Elle essayait de ne pas céder à cette panique qui risquerait de lui faire perdre tous ses moyens. Westview était son refuge, son seul point d'ancrage dans un monde à la dérive, et elle refusait d'en franchir les limites. Ses dernières expéditions dans d'autres pays n'avaient rien donné de bon, elle ne gardait que des souvenirs traumatisants d'expériences qu'elle ne voulait pas renouveler. Le Lagos et l'explosion de Rumlow. L'Allemagne et les combats à l'aéroport. Le Wakanda et la disparition de … Non, elle ne devait pas y songer une seule seconde, elle n'en avait pas la force.
« Nous pourrions rester ici, tous les deux, tenta-t-elle en arborant son plus beau sourire. Et puis, avec ma grossesse, je ne veux pas aller trop loin.
— Ce sont nos premières vacances, Wanda. Et ce serait bien de quitter un peu Westview, n'est-ce pas ?
— Sûrement pas ! s'emporta-t-elle en se relevant brusquement. »
Une nausée la saisit mais elle ne se rallongea pas pour autant, fixant son compagnon qui s'inquiétait sans doute à son sujet.

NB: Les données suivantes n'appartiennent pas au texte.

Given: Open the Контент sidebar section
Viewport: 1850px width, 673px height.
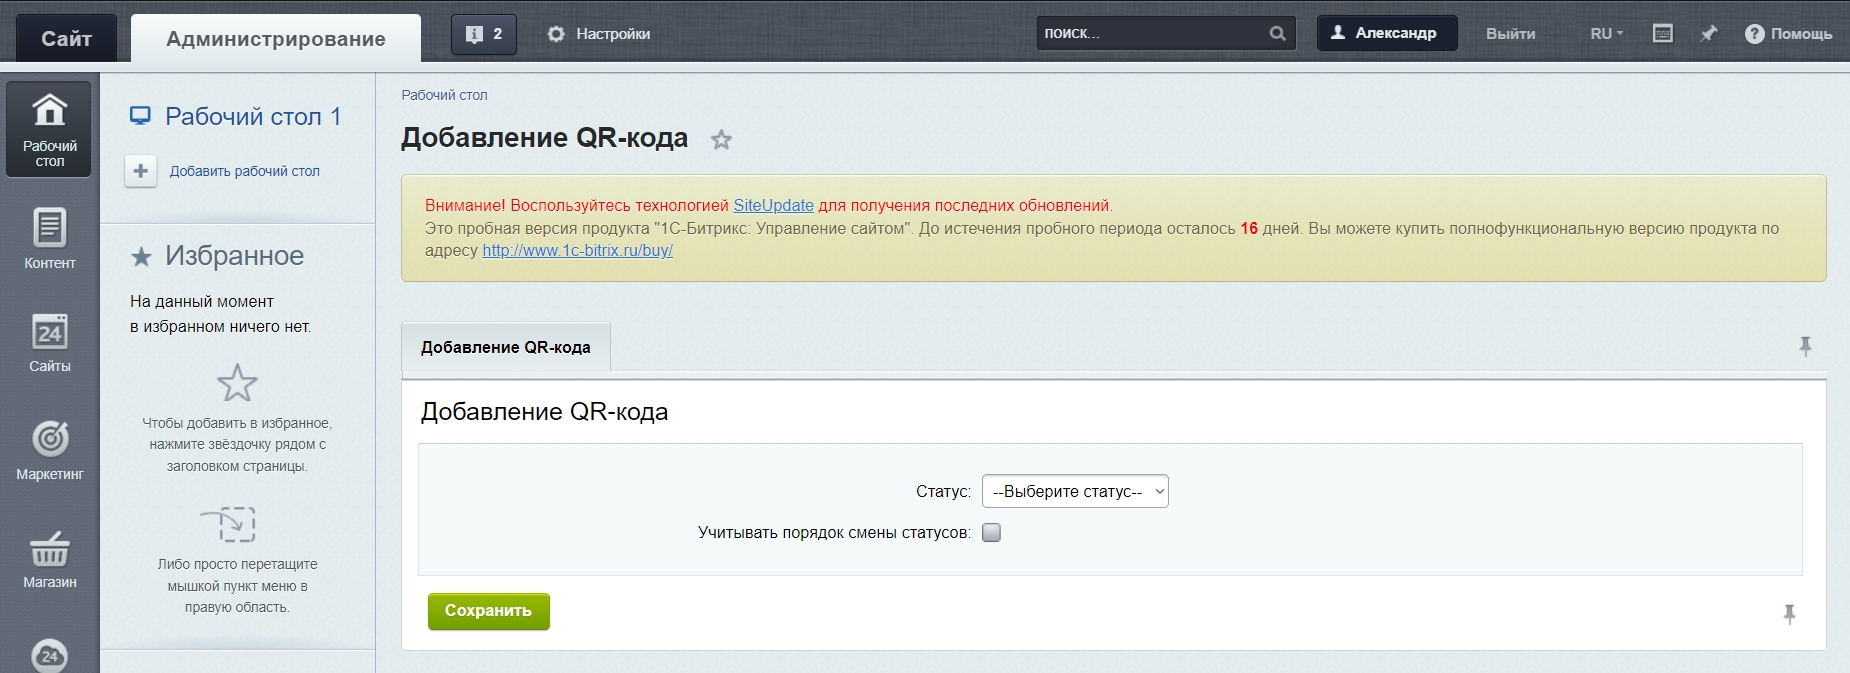Looking at the screenshot, I should (x=49, y=238).
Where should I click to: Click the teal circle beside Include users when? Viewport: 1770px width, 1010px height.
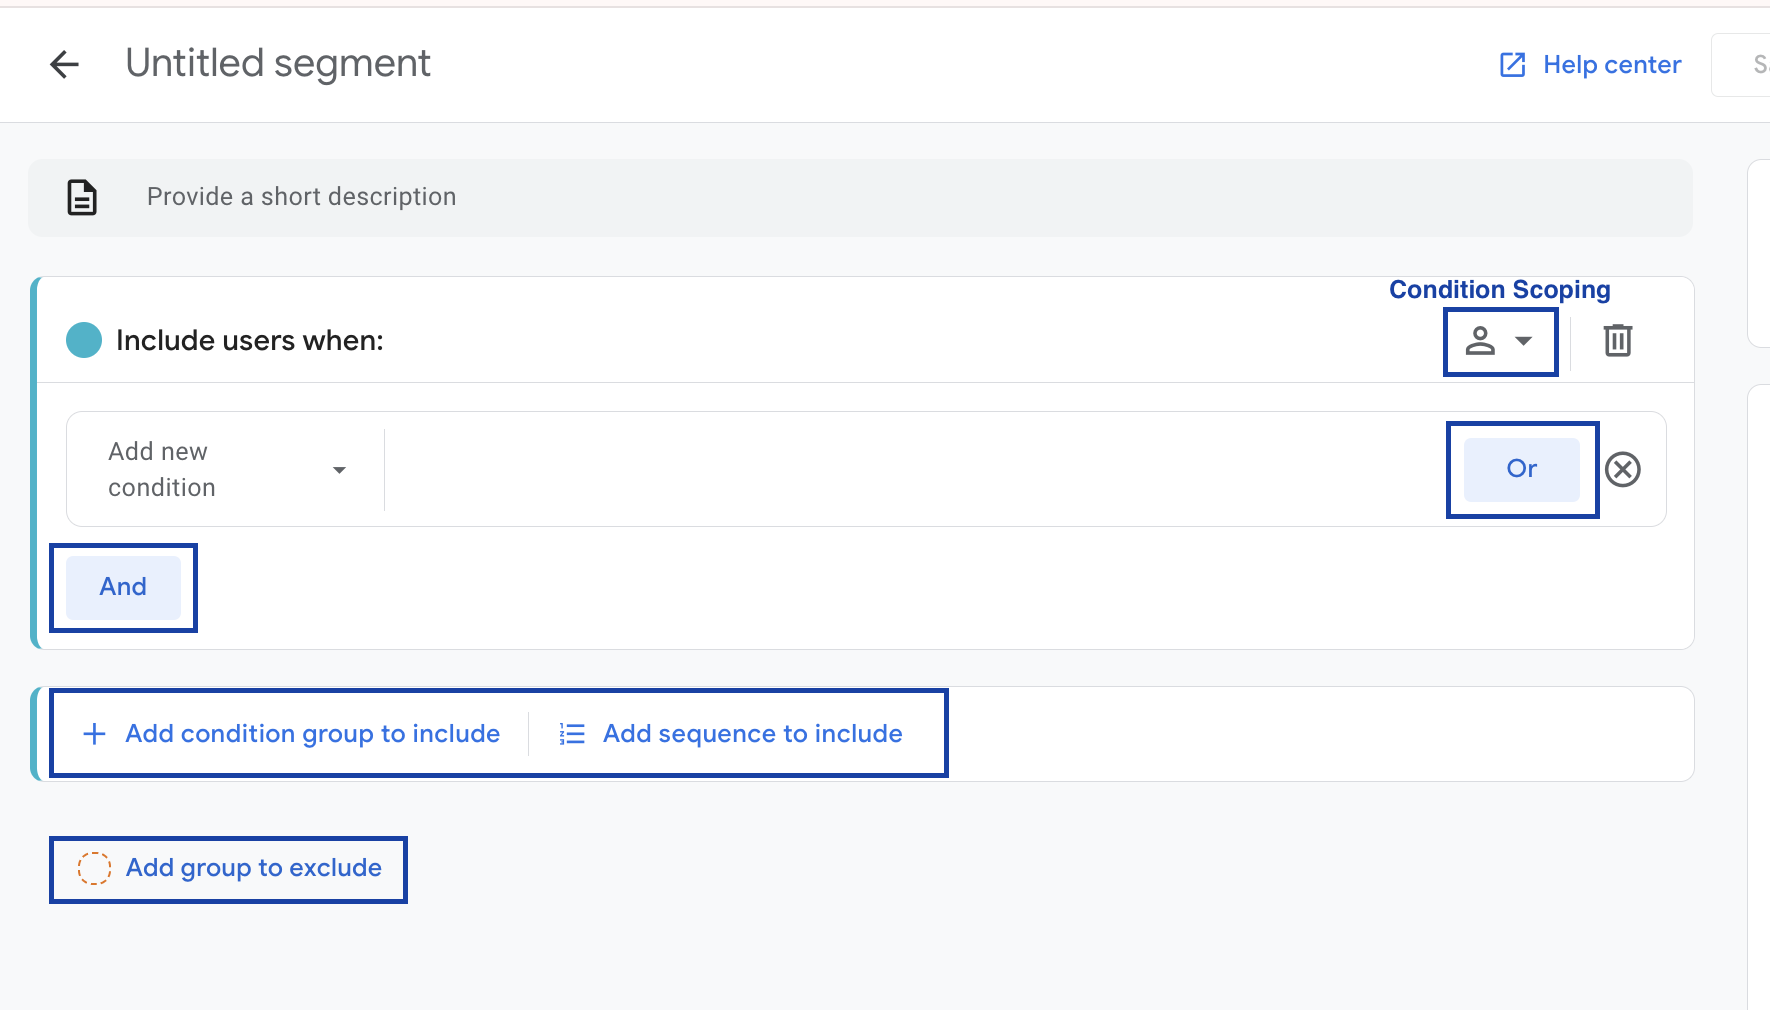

Elle s'obligea à se calmer, consciente que son état n'était pas naturel, le cœur battant à tout rompre comme s'il allait s'échapper de sa cage thoracique. Elle expliqua à son mari qu'elle était heureuse à ses côtés, dans leur petite maison, à regarder la télévision et à écouter de la musique sans avoir à penser au lendemain. Elle le vit acquiescer distraitement, comme s'il pesait le pour et le contre de ce qu'elle venait de lui révéler, puis il vint s'asseoir à côté d'elle avant de l'attirer contre lui. Elle posa la tête sur son épaule avec soulagement, espérant qu'aucune autre idée insensée ne fuserait dans l'esprit de l'androïde.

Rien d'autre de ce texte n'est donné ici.